When Fred again.. first proposed a Tiny Desk concert, it wasn’t immediately clear how he was going to make it work — not because he lacked creativity, but because translating purely electronic music at the Desk is a daunting task for anyone. How would an artist, whose performances take the form of DJ sets in front of massive audiences, curate an intimate and unique experience? But what the British songwriter and producer came up with is a reminder of what a Tiny Desk is at its best: an opportunity for artists to challenge themselves in such a way that it almost feels like they’re making new music, all while sticking to what feels true to them. For Fred again.. that meant re-learning the marimba, playing the vibraphone, singing at the piano and looping sounds and beats — all at the same time.
Why Japan Has Such Good Railways. “Their system excels because of good public policy: business structure, land use rules, driving rules, superior models for privatization, and sound regulation.” Other countries can follow their lead.

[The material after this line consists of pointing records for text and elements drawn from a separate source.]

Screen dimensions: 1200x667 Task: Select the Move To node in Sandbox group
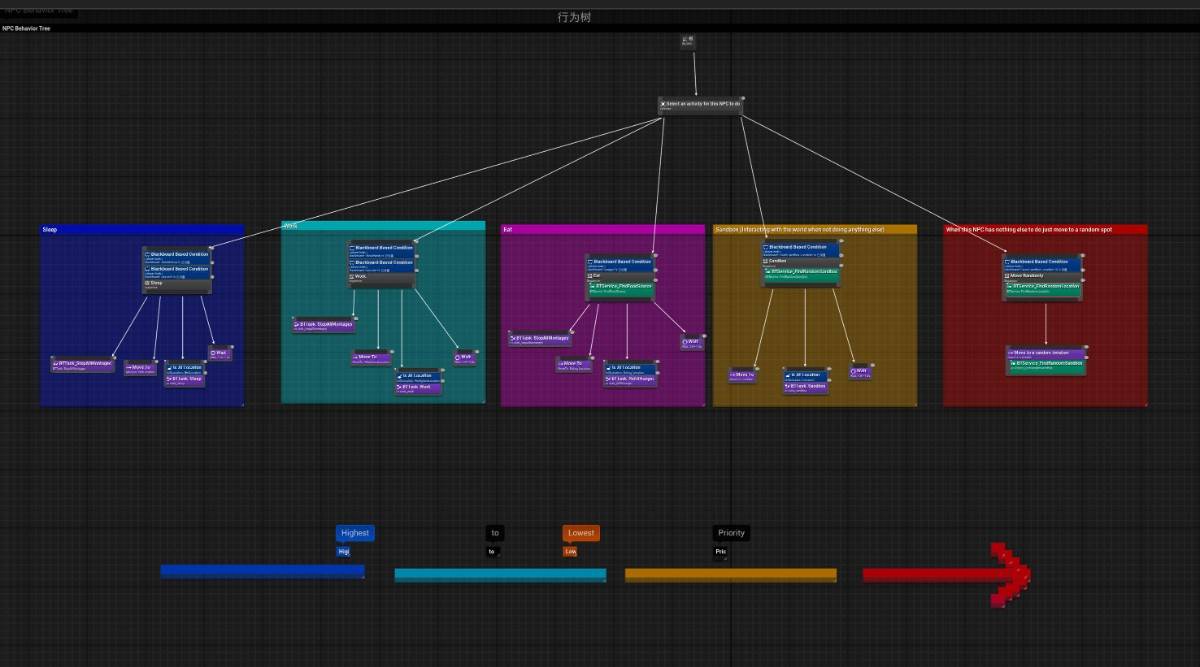[x=742, y=376]
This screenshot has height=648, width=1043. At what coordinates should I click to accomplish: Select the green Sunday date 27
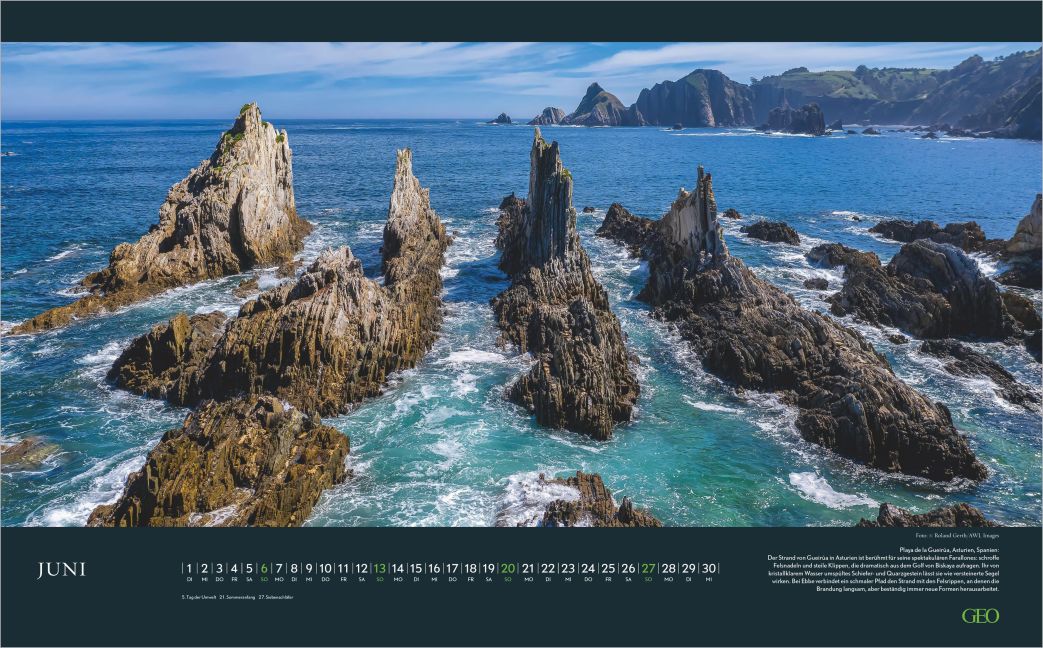(649, 567)
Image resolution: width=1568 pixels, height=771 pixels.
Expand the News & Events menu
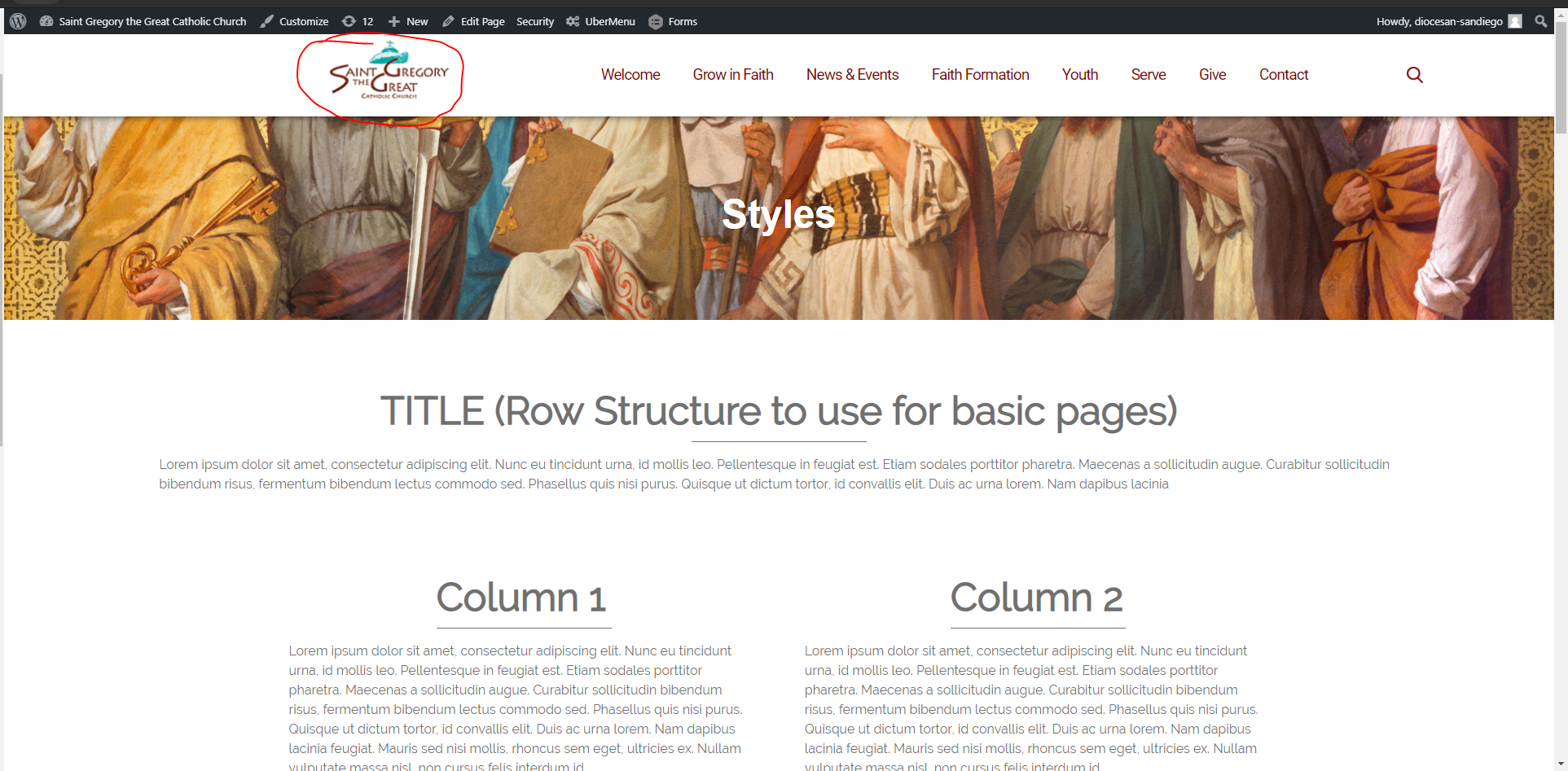pyautogui.click(x=852, y=75)
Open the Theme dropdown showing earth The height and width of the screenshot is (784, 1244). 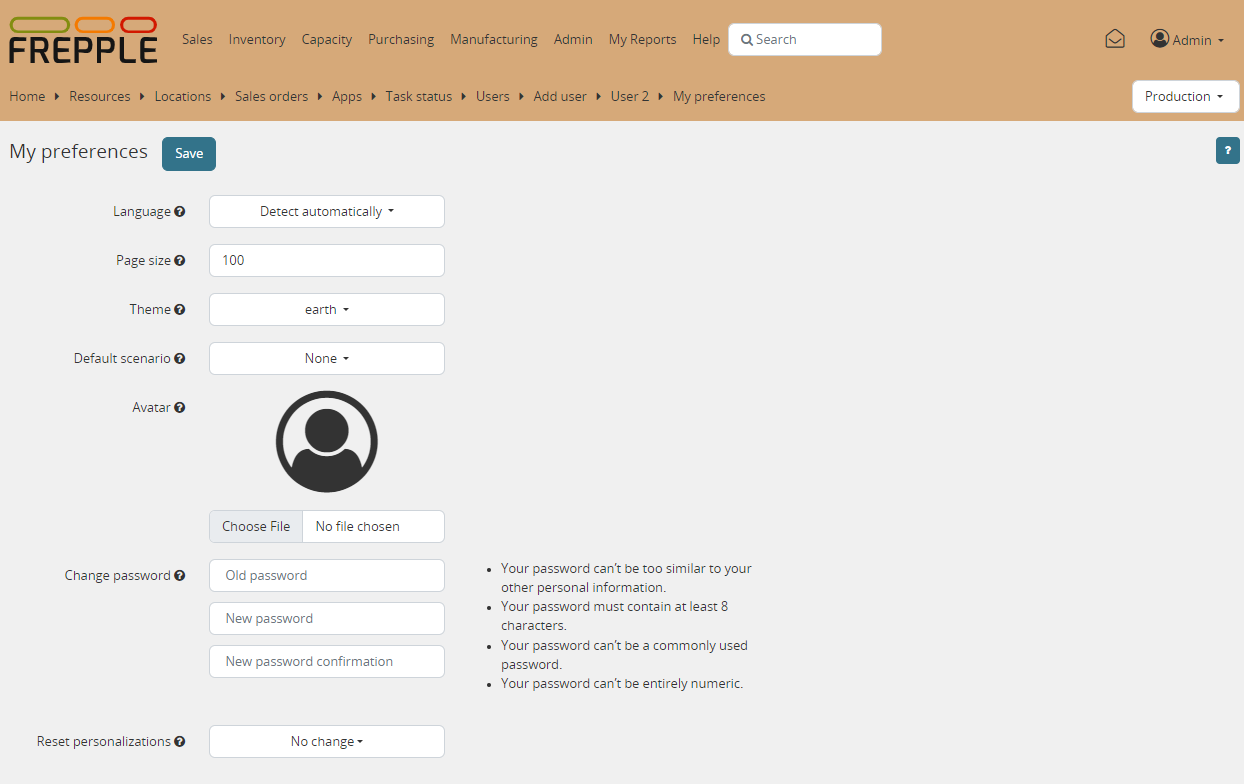pyautogui.click(x=326, y=309)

Rebecca Solnit: “The United States is being murdered, and it’s an inside job. Every department, every branch, every bureau and function of the federal government is being fatally corrupted or altogether dismantled or disabled.”
Hungarian Opposition Ousts Viktor Orbán After 16 Years in Power. “Magyar…pledged to repair Hungary’s strained relationship with the EU, crack down on corruption and funnel funds towards long-neglected public services.”
From Daphni (aka Caribou), a 7hr DJ set. 7 hours!
Ultimate Online Phreak Box. “This is a free online blue box, red box, and silver box.” (With this and a time machine, you could make free phone calls in the 1970s.)
A tour of the mannequin storage room at FIT. Each era’s mannequins are designed to mimic the “fashionable body” of that time period.
An interview with Ronald Wayne, Apple’s forgotten third founder. (He was with the company all of 2 weeks.)
From a livestream recorded many years ago, this is Radiohead covering Joy Division’s Ceremony. The song was originally written by Joy Division but the version most people know is New Order’s — it was their first single. From Wikipedia:
“Ceremony” was one of the last Joy Division songs to be composed, with lyrics written by Ian Curtis. According to guitarist Bernard Sumner, the group wrote the song a few weeks before Ian Curtis died “to try and heal him through music” and keep him “involved in the band and involved in music and remind him of what … a great future he had”. Sumner concluded, “Unfortunately, it didn’t work”.
Just three versions of Joy Division performing the song exist, including one on the group’s compilation album Still.
Oh wow, this is a trippy game inspired by MC Escher. My brain may be permanently broken by this.
A short analysis of what makes Mark Antony’s “Friends, Romans, countrymen…” speech from Shakespeare’s Julius Caesar so good and effective.
Using wiki software, old photos, family stories, bank transactions, social media posts, and an LLM to sift through everything to build a personal encyclopedia.
“Stalin’s task in building what Senior calls his ‘Red Empire’ was made so much easier, and so much more brutal, by the intelligence the Cambridge spies passed to Moscow.”